> WORK INSTRUCTIONS
The records follow. Print, word for word, the first line through the "Task: Open Юра Гудилин's avatar picture" line.

> PROVIDED RECORDS

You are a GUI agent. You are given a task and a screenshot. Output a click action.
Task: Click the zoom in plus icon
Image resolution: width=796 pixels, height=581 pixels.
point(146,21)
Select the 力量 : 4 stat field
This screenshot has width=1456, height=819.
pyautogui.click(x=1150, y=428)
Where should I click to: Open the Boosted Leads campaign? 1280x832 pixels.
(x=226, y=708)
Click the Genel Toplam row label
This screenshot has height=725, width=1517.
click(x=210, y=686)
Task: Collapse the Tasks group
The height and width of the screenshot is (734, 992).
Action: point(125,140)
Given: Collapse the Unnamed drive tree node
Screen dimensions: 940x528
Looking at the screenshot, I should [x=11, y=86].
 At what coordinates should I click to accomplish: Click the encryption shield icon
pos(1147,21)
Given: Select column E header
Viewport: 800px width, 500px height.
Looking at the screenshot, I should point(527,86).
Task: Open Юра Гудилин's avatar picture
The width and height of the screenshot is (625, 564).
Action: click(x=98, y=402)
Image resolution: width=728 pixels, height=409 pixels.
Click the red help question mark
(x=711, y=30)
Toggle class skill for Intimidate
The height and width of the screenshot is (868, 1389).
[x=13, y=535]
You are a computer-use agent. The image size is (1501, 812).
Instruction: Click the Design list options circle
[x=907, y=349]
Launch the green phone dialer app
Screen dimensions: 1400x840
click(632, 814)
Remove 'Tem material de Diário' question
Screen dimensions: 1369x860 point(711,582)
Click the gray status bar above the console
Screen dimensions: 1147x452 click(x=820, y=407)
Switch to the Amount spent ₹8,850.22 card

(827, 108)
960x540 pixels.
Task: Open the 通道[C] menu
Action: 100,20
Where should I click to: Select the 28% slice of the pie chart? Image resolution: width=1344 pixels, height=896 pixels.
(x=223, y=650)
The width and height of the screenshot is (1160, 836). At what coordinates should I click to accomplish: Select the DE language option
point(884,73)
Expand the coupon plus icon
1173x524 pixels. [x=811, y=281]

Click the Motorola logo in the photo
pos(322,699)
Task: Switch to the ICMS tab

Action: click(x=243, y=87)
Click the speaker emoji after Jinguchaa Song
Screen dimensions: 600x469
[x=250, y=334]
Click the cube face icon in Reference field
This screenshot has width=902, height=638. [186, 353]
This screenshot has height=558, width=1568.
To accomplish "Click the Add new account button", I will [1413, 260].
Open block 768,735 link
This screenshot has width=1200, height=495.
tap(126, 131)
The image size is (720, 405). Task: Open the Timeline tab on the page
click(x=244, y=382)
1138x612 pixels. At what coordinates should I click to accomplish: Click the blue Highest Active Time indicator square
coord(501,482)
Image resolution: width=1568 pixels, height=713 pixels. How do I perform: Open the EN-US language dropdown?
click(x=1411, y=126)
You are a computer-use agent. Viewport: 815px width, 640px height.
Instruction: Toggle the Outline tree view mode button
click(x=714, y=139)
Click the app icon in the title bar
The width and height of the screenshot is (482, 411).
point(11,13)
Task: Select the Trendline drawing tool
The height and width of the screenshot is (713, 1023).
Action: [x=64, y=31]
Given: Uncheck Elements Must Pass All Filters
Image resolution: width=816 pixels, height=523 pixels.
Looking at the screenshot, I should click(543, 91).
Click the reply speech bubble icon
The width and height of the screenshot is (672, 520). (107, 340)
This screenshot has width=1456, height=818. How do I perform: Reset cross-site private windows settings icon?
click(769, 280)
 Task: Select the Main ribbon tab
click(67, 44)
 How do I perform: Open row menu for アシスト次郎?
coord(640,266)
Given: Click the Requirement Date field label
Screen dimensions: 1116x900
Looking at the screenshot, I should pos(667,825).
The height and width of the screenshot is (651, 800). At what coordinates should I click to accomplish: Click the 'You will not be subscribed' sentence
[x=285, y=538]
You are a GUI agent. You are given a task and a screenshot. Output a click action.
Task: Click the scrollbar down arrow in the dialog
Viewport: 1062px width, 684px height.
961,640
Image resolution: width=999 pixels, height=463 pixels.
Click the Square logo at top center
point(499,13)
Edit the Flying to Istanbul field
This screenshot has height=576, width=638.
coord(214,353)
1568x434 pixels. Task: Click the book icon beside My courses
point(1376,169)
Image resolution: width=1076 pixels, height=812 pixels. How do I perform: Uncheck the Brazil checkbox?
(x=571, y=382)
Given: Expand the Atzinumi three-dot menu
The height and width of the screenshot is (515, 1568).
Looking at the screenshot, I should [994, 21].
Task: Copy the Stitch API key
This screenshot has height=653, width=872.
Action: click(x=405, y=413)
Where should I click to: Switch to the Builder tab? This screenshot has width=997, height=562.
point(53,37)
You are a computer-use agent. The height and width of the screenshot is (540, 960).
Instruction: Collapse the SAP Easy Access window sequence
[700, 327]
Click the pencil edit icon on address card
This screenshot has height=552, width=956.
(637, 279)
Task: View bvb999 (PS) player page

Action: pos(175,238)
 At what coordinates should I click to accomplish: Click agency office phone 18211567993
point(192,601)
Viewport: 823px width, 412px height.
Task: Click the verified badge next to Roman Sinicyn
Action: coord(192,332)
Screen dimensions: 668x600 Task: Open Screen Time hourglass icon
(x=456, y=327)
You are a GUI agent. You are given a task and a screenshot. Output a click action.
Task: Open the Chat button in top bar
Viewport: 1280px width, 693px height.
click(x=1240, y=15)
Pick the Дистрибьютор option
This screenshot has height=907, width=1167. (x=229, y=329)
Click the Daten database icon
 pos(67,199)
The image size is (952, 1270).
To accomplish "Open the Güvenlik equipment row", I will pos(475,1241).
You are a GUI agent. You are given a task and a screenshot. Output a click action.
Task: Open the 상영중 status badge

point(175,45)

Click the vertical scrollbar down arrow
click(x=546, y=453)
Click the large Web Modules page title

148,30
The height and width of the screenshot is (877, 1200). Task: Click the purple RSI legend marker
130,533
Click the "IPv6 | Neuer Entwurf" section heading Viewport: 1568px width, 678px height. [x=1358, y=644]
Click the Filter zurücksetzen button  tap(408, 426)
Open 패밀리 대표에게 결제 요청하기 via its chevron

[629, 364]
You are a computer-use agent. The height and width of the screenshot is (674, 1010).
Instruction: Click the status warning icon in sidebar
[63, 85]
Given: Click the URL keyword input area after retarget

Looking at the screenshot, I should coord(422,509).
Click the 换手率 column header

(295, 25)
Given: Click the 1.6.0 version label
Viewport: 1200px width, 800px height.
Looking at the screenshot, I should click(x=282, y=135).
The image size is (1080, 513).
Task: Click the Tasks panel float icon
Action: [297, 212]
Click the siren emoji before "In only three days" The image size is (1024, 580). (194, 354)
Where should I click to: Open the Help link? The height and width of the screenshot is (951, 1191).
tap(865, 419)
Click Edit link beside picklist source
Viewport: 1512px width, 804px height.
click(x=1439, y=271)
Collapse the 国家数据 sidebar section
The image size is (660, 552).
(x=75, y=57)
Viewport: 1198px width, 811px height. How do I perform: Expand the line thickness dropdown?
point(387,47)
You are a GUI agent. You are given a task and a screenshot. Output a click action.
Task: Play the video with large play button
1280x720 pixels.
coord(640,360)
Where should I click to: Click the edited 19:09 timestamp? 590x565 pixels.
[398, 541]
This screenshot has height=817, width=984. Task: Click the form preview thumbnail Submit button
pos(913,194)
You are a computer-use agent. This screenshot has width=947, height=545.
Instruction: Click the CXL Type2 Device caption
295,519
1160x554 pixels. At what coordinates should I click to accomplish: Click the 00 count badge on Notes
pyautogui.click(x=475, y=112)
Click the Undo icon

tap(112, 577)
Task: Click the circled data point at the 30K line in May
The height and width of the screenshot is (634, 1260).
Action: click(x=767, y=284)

> TASK SOLUTION
You are a GUI agent. You are given a task and a screenshot. Output a click action.
Task: Click the zoom in plus icon
Image resolution: width=796 pixels, height=581 pixels.
point(146,21)
Select the 力量 : 4 stat field
This screenshot has width=1456, height=819.
pyautogui.click(x=1150, y=428)
Where should I click to: Open the Boosted Leads campaign? 1280x832 pixels.
(x=226, y=708)
Click the Genel Toplam row label
This screenshot has height=725, width=1517.
click(x=210, y=686)
Task: Collapse the Tasks group
The height and width of the screenshot is (734, 992).
Action: point(125,140)
Given: Collapse the Unnamed drive tree node
Screen dimensions: 940x528
Looking at the screenshot, I should [x=11, y=86].
 At what coordinates should I click to accomplish: Click the encryption shield icon
pos(1147,21)
Given: Select column E header
Viewport: 800px width, 500px height.
Looking at the screenshot, I should point(527,86).
Task: Open Юра Гудилин's avatar picture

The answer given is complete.